Базируясь на допущении нечеткости и частичной истины, Заде и предлагает особый логический аппарат. Он включает: 1) «лингвистические переменные» (вместо числовых или в дополнение к ним), в качестве которых функционируют слова естественного языка; 2) нечеткие высказывания, описывающие отношения между переменными, например: «если х мало, то у очень велико», «если х не мало и не велико, то у не очень велико»; 3) нечеткие алгоритмы, описывающие сложные отношения. К примеру, «если у велико, то немного уменьшить х», «если у не очень велико и не очень мало, то очень не намного уменьшить х».

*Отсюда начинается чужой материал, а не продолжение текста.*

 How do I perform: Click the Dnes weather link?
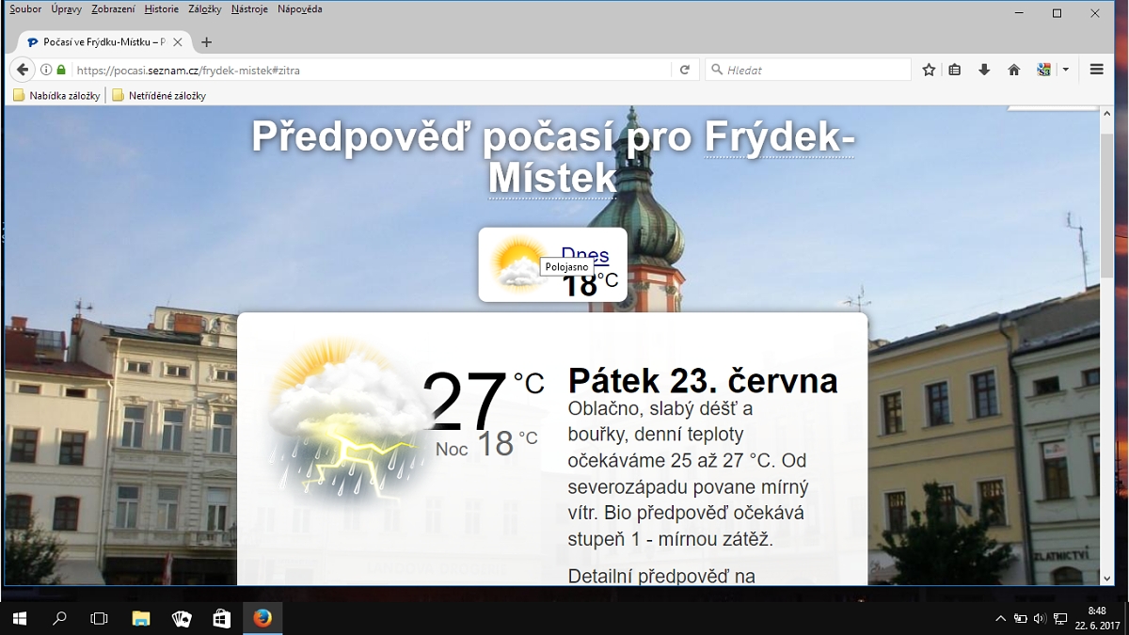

Все это позволяет дать эффективные способы приближенного описания сложных систем там, где точные определения невозможны. Метод является более гибким, собственно, даже – при объяснении указанного плана явлений – единственно возможным, поскольку количественная характеристика оказывается здесь непродуктивной.

Одним словом, заключая главу «Математика в системе наук», подчеркнем важную роль этой науки как языка, арсенала особых методов исследования, источника представлений и концепций в естествознании. Вместе с тем следует отдавать себе отчет в том, что математика не всесильна и что ее особое место, которое ей обеспечено в системе наук, не означает ее исключительности. Выделять математику в человеческом мышлении – все равно, пишет в связи с этим англо-американский математик и логик конца XIX – середины XX столетия А. Уайтхед, что вместо Гамлета выдвигать на первое место в трагедии Шекспира Офелию. «Офелия, – продолжает он, – бесспорно очаровательна и немного безумна, но Гамлет – все же центральный персонаж»1

_______________

1 Цит. по: Клайн М. Математика – поиск истины. М.: Мир, 1988. С. 167.